━━━ Source extract
# NYC contest



## BrooklynQ (Jan 20, 2006)

I'm working on putting together a one day, just for fun, unsanctioned grilling/Q contest. Actually it would be a charity event. 

What food categories would you want to see? Be creative and it might happen.


----------



## Bobberqer (Jan 20, 2006)

1) Pork Loin
2) Roasts...  as in clods, tenders , trip tips, leg of lamb-bone in or boneless 
3) Steaks  as in T bones steaks, can include pork chops , lamb chops, veal chops ... but must be  bone in steak
4 Appetizer...  meat or fish smoked with the appy
5) dessert.. must be off the grill

Starting time, and turn in time, would help here for prep time 

Hope it works out  If ya need any help.. let me know


----------



## Pigs On The Wing BBQ (Jan 20, 2006)
━━━━━━
#### [Set tasks]
a - In the NYC contest thread, what condition does Bobberqer set for the dessert category?
b - Extend the NYC contest thread by writing the post under the last header shown.
This work does not need the records.
━━━ Provided data
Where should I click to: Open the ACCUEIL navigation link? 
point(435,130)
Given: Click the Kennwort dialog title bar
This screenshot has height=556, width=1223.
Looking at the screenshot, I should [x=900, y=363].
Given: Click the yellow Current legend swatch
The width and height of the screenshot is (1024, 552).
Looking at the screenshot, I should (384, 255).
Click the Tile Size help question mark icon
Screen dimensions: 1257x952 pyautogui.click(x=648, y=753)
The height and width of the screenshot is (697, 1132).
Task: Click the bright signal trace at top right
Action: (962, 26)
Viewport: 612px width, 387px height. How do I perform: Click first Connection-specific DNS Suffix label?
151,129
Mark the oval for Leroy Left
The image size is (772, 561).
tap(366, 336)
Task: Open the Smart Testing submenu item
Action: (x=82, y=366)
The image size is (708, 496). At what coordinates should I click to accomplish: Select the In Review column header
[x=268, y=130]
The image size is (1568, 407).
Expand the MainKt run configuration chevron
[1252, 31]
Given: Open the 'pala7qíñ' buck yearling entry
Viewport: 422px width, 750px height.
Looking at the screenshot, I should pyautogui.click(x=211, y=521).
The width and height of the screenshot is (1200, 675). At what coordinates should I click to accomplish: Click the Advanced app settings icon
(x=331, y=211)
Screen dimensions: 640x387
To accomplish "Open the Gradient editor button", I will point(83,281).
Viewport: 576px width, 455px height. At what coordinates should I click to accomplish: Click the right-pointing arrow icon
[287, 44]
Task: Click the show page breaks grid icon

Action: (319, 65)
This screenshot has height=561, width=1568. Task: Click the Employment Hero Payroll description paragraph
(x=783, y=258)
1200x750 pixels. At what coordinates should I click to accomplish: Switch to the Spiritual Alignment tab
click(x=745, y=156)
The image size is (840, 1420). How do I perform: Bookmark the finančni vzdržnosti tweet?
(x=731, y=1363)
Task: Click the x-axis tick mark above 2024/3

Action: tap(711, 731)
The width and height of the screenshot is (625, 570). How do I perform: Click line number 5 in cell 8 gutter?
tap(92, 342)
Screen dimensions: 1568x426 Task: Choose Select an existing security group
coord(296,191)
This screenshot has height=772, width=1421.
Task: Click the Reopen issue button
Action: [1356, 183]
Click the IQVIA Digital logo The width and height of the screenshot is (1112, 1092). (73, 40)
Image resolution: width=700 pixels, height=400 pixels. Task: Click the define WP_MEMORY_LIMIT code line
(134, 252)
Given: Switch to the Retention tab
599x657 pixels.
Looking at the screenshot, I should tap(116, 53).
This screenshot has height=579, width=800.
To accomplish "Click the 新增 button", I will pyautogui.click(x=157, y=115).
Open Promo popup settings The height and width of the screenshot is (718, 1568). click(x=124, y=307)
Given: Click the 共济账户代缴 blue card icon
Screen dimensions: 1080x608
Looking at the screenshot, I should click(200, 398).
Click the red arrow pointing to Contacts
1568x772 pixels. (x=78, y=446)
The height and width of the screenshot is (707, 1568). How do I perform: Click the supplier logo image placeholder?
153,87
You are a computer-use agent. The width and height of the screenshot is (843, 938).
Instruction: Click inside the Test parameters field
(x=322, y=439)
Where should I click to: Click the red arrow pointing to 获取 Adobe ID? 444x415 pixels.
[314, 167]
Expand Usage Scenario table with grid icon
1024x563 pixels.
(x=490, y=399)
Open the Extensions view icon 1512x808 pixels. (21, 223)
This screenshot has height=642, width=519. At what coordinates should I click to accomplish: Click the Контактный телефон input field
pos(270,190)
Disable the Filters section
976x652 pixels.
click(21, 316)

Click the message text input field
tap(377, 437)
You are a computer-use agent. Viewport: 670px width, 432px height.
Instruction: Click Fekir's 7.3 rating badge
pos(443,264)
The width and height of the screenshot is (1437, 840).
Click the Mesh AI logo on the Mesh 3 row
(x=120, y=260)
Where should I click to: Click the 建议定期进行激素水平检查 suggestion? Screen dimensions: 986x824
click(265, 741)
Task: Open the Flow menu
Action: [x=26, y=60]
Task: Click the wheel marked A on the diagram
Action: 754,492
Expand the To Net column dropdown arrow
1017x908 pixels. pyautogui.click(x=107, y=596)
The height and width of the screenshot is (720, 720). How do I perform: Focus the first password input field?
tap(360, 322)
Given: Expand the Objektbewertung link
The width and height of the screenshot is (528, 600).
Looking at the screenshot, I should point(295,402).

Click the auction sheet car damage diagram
━━━━━━
#### [Responses per task]
a - The dessert must come off the grill.

b -
I would suggest the fallowing, Beef, Pork, Chicken, And Vegetables. Kind of a any thing goes type deal. That way you can make more money for your charity. Sell tickets to the public for food and tally up the most in each category. ( peoples choice ) From each contender. That way any one can get what they want from a burger to pork loin or vegetables or who knows. Verity is the spice of life. Plus it's low stress on the people who are cooking.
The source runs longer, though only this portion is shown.